Superintendent John Shepard emphasized to board members that passage of the resolution in no way obligates the district to spend any money at this time, to put an issue on a specific ballot or to tear down the existing elementary buildings, two of which are already closed.

"It's just the first step to be officially approved for the funds," Shepard said. Those are considered "matching" funds from the OSFC, which assists Ohio school districts with facility projects according to need-based rankings.

The resolution included cost estimates established in May of this year for what the OSFC defines as the "scope" of this particular exceptional needs project -- building one new elementary building to house K-5, as well as an allowance to abate and demolish Northridge Alexandria, Hartford and Homer elementary buildings. According to the figures presented -- which could change depending on the nature of the elementary project -- the state's share would be about $5.6-million and the local share $11.4-million for a project budget at close to $17-million.

Northridge will not be "actively" participating in the Exceptional Needs Program until voters in the community pass a bond issue to generate the district's share of the project cost, Shepard said.

At that time, the district could qualify for financial assistance to help fund "swing space" -- in this case, the modular unit currently being installed for the intermediate grades. Though Northridge is already funding that unit through savings gleaned from the closing of two buildings, Shepard said they could still be reimbursed some of that cost.

Board members pointed out these figures do not include updates to the middle and high schools they originally understood would be part of such a project to simultaneously bring all of the district's facilities up to state standards.

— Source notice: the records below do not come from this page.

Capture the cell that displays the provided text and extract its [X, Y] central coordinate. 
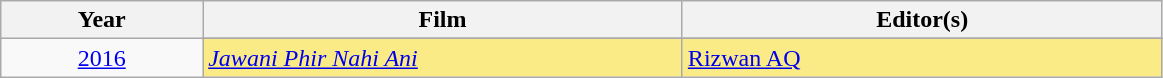
Film [443, 20]
Jawani Phir Nahi Ani [443, 58]
Rizwan AQ [922, 58]
2016 [102, 58]
Year [102, 20]
Editor(s) [922, 20]
Scan for the cell matching the given text and deliver its (x, y) coordinate at center. 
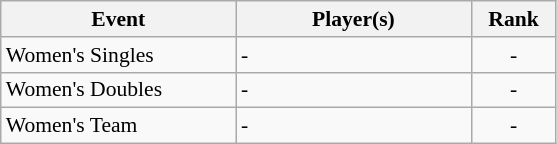
Event (118, 19)
Player(s) (354, 19)
Women's Team (118, 126)
Rank (514, 19)
Women's Singles (118, 55)
Women's Doubles (118, 90)
Pinpoint the cell where the given text exists, returning its (X, Y) midpoint coordinate. 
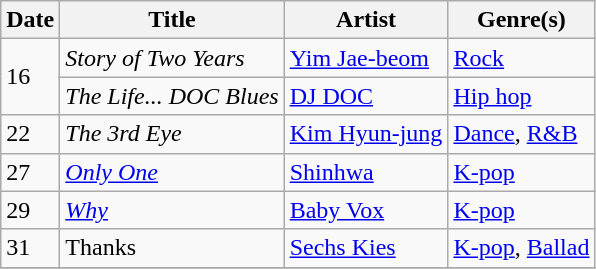
The Life... DOC Blues (172, 96)
Why (172, 210)
Artist (366, 20)
Rock (522, 58)
Thanks (172, 248)
Genre(s) (522, 20)
16 (30, 77)
Dance, R&B (522, 134)
DJ DOC (366, 96)
31 (30, 248)
27 (30, 172)
Shinhwa (366, 172)
The 3rd Eye (172, 134)
Baby Vox (366, 210)
Only One (172, 172)
Yim Jae-beom (366, 58)
Title (172, 20)
29 (30, 210)
K-pop, Ballad (522, 248)
22 (30, 134)
Kim Hyun-jung (366, 134)
Date (30, 20)
Sechs Kies (366, 248)
Story of Two Years (172, 58)
Hip hop (522, 96)
Find where the given text appears and provide that cell's center as (X, Y) coordinate. 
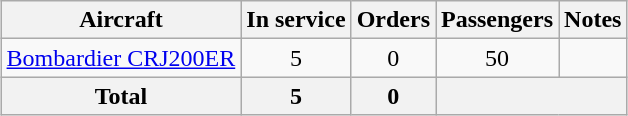
Total (121, 96)
Passengers (498, 20)
Bombardier CRJ200ER (121, 58)
50 (498, 58)
Notes (593, 20)
Orders (393, 20)
Aircraft (121, 20)
In service (296, 20)
Find where the given text appears and provide that cell's center as [x, y] coordinate. 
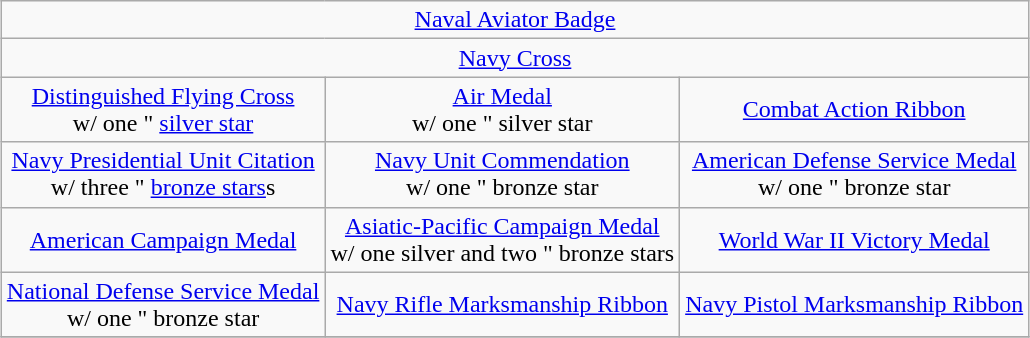
World War II Victory Medal [854, 240]
Navy Rifle Marksmanship Ribbon [502, 304]
American Campaign Medal [163, 240]
Navy Pistol Marksmanship Ribbon [854, 304]
Asiatic-Pacific Campaign Medalw/ one silver and two " bronze stars [502, 240]
Navy Presidential Unit Citationw/ three " bronze starss [163, 174]
Navy Unit Commendationw/ one " bronze star [502, 174]
Distinguished Flying Crossw/ one " silver star [163, 110]
Navy Cross [514, 58]
Combat Action Ribbon [854, 110]
American Defense Service Medalw/ one " bronze star [854, 174]
Air Medalw/ one " silver star [502, 110]
Naval Aviator Badge [514, 20]
National Defense Service Medalw/ one " bronze star [163, 304]
Determine the (X, Y) coordinate at the center of the cell enclosing the given text.  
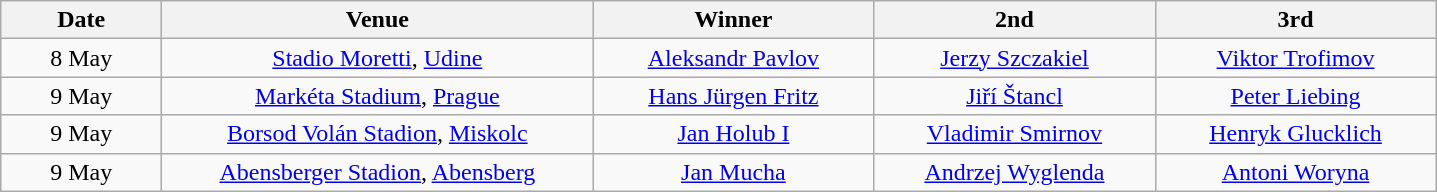
Date (82, 20)
Venue (378, 20)
Markéta Stadium, Prague (378, 96)
3rd (1296, 20)
Borsod Volán Stadion, Miskolc (378, 134)
Vladimir Smirnov (1014, 134)
Aleksandr Pavlov (734, 58)
Jerzy Szczakiel (1014, 58)
2nd (1014, 20)
8 May (82, 58)
Peter Liebing (1296, 96)
Andrzej Wyglenda (1014, 172)
Jiří Štancl (1014, 96)
Jan Holub I (734, 134)
Stadio Moretti, Udine (378, 58)
Viktor Trofimov (1296, 58)
Antoni Woryna (1296, 172)
Hans Jürgen Fritz (734, 96)
Abensberger Stadion, Abensberg (378, 172)
Henryk Glucklich (1296, 134)
Winner (734, 20)
Jan Mucha (734, 172)
Locate the cell with the specified text and output its (X, Y) center coordinate. 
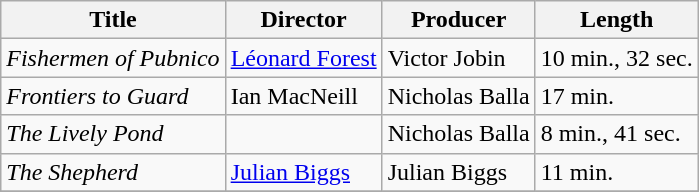
Producer (458, 20)
Director (304, 20)
The Shepherd (113, 172)
Frontiers to Guard (113, 96)
Léonard Forest (304, 58)
17 min. (616, 96)
10 min., 32 sec. (616, 58)
Ian MacNeill (304, 96)
Fishermen of Pubnico (113, 58)
Title (113, 20)
Length (616, 20)
11 min. (616, 172)
Victor Jobin (458, 58)
8 min., 41 sec. (616, 134)
The Lively Pond (113, 134)
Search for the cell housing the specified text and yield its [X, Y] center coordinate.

Shepard explained that the district could begin work on those upgrades using local funds, then proceed with assistance through another OSFC funding program Northridge could be eligible for "about a year" down the road. In short, the updates will be included in the district's Master Facilities Plan and will go before voters as a single bond issue, Shepard said.

The next step is to hire an architectural design firm to lead the district through the development of its master plan and the bond issue process. An interview committee will meet with three firms on June 23. The board expects to hire one of them at a meeting on June 30.

Meanwhile, Board member Bob Brooks is spearheading an effort to assemble a building committee to include interested residents in the Northridge community. Participants in that group will begin meeting very soon to weigh in on decisions on what a new elementary building might look like. Anyone interested in participating can call the district office at 967-6631 and leave a message for Brooks.

Also, community groups or entities interested in salvaging or using portions of the Hartford and Homer elementary buildings are encouraged to call the district office. In other business Monday night:

Shepard said he will post photos on the district's Web site of the construction process at the intermediate unit. That led to a discussion about the Web site ( Board member Lee Hatfield asked if it could be updated. Member Anne Cox agreed. "We promised to communicate with the community," she said.

The board accepted the following resignations: Erin DiGiacomo, high school art teacher; Christine Nadalin, high school science; Marci Schmidt, Hartford teacher; and, for the purpose of retirement, Connie Higgins, high school English.

The board voted to hire John Wheeler as the boys basketball coach. Shepard said Wheeler, from Gambier, has seven years of coaching experience, most recently as the head girls basketball coach at Westerville South. Other new employees include Andrea Morris, third grade; Andrew Kirtland, high school art; Abby Griffith, psychologist; Christina Bowen-Hank, high school English; and Brianne Biddle, first grade.

The special meeting June 30 will also include a vote on the negotiated agreement with the Northridge teacher's association. That meeting will begin at 6:30 p.m. The next regular business meeting is scheduled for July 21 at 7 p.m. in the high school media center.